Single by A Boogie wit da Hoodie

from the album Artist
- Released: 2016
- Genre: East Coast Hip Hop
- Length: 2:54
- Label: Highbridge; Atlantic;
- Songwriters: Artist Dubose; Daris Meachem;
- Producer: D Stackz

A Boogie wit da Hoodie singles chronology
| "My Shit" (2016) | "Jungle" (2016) | "Timeless" (2016) |

Music video
- "Jungle" on YouTube

= Jungle (A Boogie wit da Hoodie song) =

2016 single by A Boogie wit da Hoodie

"Jungle" is a song by American rapper A Boogie wit da Hoodie. It is a single from his debut mixtape Artist (2016), and was produced by D Stackz.

==Composition==
The song centers on A Boogie wit da Hoodie's life growing up in the neighborhood of Highbridge, Bronx, which he deems a "jungle", and his rise to success as a rapper.

==Music video==
In the music video, A Boogie loses a friend to gun violence.
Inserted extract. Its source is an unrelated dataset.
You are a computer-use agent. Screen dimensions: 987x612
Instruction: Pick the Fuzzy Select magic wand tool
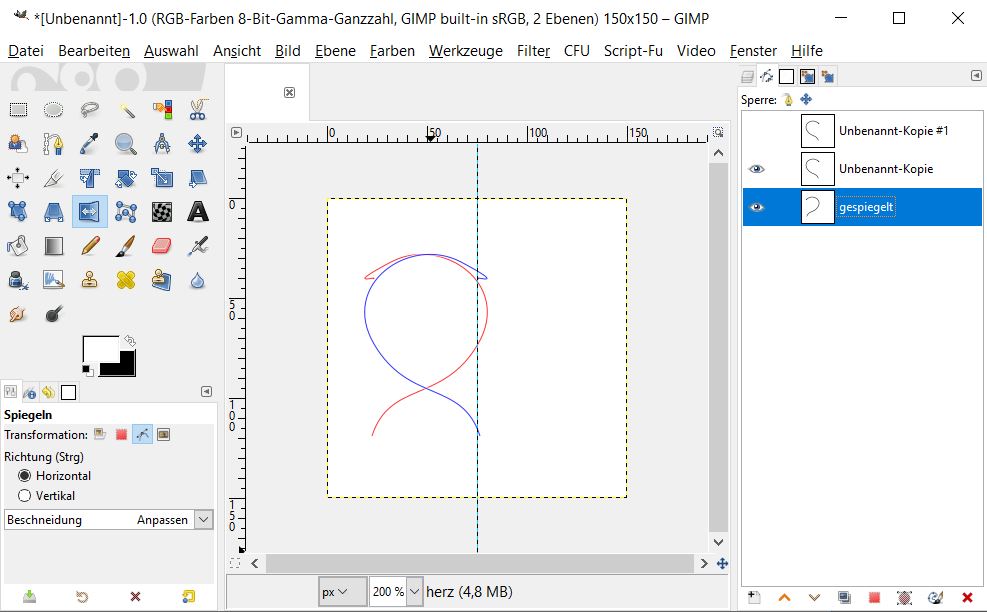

He and his crew catch up with the shooter to "enact some street justice".

==Charts==

| Chart (2016–2017) | Peak position |
|---|---|
| US Bubbling Under Hot 100 (Billboard) | 7 |
| US Hot R&B/Hip-Hop Songs (Billboard) | 46 |

==Certifications==

| Region | Certification | Certified units/sales |
| Canada (Music Canada) | 3× Platinum | 240,000^{‡} |
| New Zealand (RMNZ) | Gold | 15,000^{‡} |
| United Kingdom (BPI) | Platinum | 600,000^{‡} |
| United States (RIAA) | 5× Platinum | 5,000,000^{‡} |
^{‡} Sales+streaming figures based on certification alone.